* _Work task_:
Go through the entries that follow and count every line with the string "banner". Reply with the number only.
Given information Start Marker
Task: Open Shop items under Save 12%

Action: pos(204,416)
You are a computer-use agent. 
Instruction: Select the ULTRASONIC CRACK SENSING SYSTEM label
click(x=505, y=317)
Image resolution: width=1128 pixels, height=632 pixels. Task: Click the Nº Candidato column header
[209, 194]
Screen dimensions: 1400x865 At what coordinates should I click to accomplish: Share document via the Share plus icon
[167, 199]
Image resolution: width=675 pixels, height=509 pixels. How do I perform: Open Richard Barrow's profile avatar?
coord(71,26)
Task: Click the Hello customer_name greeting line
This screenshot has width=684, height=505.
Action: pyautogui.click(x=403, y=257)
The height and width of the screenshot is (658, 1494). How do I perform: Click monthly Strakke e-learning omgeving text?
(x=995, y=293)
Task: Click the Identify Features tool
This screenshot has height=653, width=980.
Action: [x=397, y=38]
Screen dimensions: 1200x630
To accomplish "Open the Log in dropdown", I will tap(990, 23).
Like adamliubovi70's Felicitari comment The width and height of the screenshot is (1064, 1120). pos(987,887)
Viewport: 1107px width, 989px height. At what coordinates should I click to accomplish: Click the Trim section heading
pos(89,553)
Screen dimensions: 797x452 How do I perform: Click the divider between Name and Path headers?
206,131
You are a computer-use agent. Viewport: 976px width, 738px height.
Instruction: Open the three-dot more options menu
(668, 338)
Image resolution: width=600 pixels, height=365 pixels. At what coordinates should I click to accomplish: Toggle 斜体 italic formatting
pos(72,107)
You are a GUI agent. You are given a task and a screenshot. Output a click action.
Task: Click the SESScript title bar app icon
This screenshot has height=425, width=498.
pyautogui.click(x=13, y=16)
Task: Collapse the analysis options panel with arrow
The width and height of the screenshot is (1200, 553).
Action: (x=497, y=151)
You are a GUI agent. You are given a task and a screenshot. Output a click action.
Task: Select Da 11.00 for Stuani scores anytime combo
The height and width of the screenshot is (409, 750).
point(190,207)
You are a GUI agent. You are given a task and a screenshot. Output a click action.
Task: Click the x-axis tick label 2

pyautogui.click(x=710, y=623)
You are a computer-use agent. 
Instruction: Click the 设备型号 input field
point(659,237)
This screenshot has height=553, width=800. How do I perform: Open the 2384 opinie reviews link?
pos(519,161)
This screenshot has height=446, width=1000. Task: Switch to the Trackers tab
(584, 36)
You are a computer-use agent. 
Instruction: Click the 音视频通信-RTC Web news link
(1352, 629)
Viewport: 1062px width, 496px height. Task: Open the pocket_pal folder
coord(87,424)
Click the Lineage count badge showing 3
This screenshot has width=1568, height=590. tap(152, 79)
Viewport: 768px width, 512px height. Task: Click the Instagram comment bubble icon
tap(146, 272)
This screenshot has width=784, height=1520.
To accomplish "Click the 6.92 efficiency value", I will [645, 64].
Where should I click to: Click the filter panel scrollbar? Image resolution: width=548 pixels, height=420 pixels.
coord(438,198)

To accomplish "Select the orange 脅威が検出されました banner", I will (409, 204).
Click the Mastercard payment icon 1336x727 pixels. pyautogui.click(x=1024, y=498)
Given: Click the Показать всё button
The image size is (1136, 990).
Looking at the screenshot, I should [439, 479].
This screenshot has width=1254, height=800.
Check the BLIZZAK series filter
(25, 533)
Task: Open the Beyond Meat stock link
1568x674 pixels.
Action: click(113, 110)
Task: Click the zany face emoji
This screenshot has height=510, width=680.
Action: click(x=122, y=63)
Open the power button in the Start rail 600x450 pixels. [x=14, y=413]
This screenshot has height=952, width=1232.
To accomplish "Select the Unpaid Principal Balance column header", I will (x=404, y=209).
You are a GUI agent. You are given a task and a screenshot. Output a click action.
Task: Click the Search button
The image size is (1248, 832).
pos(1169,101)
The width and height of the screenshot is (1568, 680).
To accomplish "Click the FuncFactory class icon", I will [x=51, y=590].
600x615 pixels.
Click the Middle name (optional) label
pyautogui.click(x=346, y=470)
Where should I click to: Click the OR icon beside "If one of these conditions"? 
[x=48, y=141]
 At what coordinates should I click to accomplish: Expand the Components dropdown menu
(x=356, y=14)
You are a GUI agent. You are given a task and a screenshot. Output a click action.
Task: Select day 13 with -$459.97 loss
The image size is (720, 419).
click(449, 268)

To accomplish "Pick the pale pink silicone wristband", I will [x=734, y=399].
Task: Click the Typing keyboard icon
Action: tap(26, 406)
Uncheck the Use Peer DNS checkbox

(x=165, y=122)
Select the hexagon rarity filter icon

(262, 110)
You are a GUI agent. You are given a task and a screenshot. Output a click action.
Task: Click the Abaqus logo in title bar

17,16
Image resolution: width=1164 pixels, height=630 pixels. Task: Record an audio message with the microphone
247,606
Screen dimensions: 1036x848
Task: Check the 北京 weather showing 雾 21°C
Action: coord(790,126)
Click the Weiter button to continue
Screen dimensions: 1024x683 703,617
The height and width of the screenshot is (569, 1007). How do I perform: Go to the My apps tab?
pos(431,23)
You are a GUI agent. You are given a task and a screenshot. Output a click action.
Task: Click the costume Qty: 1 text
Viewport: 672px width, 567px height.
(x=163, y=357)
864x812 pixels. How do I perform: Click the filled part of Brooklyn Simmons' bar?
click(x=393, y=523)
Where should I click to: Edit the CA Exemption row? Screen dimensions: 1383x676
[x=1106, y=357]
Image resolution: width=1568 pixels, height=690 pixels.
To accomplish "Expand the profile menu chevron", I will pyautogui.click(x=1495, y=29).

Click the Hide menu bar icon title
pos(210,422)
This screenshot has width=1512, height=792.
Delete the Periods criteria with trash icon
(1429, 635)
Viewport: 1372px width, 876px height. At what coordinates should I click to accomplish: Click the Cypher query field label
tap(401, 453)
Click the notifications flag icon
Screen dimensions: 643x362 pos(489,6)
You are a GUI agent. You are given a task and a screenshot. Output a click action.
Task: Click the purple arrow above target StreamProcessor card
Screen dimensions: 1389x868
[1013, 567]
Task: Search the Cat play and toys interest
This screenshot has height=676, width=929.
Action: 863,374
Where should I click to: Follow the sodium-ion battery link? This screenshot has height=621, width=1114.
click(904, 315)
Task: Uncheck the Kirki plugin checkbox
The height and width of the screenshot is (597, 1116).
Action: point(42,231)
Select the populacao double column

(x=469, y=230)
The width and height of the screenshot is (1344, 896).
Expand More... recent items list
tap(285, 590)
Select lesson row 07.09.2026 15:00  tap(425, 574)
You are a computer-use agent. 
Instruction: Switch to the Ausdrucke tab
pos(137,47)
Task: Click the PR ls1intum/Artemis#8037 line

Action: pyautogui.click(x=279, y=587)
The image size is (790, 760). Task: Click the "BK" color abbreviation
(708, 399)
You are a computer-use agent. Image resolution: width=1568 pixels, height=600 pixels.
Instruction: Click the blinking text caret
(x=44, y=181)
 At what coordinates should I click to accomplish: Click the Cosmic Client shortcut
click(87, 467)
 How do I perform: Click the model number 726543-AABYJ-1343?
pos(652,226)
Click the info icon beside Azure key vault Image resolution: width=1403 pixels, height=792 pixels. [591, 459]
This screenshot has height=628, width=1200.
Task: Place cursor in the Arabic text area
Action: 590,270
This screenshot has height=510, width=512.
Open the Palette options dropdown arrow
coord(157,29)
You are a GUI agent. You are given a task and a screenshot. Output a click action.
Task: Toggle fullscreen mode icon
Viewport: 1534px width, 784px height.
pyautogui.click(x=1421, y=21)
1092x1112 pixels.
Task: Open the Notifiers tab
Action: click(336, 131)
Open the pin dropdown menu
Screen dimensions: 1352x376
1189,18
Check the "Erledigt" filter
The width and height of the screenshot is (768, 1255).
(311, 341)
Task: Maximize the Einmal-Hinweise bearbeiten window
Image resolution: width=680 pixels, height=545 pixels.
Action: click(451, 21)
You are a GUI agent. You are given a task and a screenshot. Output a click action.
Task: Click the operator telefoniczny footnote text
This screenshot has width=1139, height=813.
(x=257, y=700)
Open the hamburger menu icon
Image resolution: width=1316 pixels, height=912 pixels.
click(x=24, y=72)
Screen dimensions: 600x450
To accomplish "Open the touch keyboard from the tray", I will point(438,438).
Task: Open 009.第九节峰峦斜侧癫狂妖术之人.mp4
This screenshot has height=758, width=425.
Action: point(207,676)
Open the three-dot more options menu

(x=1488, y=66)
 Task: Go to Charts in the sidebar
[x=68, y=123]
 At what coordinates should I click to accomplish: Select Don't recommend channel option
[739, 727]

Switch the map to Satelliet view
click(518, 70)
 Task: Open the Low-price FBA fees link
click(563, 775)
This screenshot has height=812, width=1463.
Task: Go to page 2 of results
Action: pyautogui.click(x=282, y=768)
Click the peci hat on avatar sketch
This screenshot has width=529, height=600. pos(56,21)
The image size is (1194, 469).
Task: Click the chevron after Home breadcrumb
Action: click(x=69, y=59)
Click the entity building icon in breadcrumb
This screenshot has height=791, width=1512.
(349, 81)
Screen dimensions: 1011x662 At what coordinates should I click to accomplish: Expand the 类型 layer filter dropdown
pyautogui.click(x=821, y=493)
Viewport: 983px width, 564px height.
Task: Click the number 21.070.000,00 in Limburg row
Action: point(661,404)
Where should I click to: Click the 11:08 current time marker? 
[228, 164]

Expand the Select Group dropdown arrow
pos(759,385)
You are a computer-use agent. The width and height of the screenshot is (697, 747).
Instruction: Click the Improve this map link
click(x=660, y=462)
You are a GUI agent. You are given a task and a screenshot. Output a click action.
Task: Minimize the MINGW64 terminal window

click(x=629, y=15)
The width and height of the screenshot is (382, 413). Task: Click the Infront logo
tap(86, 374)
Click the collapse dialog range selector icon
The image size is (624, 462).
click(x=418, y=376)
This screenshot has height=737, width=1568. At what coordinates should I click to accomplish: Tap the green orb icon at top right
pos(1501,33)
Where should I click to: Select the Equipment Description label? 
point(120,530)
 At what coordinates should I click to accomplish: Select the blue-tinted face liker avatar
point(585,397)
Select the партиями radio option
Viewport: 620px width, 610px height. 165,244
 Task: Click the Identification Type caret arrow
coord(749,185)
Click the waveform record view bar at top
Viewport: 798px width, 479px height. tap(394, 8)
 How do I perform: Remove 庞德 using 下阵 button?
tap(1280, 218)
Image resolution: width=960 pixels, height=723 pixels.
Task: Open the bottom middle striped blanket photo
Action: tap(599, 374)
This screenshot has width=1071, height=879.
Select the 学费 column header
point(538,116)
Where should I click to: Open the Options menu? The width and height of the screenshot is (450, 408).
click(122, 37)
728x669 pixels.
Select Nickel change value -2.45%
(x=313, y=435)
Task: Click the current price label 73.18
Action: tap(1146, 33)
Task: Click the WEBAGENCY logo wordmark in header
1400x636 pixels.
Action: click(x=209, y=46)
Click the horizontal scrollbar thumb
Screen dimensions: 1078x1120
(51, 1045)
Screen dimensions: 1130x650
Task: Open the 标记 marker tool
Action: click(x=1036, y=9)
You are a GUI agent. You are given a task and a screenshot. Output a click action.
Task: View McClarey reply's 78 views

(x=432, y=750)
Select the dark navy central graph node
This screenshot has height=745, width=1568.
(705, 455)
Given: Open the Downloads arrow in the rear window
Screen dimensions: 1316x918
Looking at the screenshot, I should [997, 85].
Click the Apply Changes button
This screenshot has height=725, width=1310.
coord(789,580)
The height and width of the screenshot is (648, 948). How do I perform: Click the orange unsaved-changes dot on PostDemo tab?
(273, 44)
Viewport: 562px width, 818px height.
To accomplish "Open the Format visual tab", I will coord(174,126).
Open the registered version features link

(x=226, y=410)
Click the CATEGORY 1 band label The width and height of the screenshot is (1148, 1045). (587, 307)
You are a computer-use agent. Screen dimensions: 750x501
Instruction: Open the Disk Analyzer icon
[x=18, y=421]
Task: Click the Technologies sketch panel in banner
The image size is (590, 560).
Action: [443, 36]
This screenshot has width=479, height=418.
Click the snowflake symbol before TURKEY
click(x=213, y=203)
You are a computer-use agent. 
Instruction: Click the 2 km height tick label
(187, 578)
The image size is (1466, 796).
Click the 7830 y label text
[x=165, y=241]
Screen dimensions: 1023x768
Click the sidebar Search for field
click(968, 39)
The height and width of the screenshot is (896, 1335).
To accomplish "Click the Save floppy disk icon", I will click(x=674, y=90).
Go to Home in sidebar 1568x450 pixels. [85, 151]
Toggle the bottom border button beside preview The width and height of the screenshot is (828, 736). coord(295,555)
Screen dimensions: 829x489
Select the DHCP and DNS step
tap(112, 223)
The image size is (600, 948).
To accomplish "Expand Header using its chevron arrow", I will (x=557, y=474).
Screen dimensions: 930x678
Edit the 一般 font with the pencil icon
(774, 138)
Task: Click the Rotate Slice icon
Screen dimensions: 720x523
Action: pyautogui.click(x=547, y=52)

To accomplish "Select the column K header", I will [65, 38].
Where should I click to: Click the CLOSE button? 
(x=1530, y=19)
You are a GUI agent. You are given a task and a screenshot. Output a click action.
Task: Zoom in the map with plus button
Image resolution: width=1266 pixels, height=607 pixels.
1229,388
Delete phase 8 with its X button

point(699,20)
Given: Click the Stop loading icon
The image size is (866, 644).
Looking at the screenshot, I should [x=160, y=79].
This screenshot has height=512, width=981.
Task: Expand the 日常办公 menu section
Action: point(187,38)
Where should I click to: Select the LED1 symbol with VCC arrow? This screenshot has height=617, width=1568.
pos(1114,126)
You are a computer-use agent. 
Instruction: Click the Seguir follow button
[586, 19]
Given information End Marker
* _Solved problem_:
2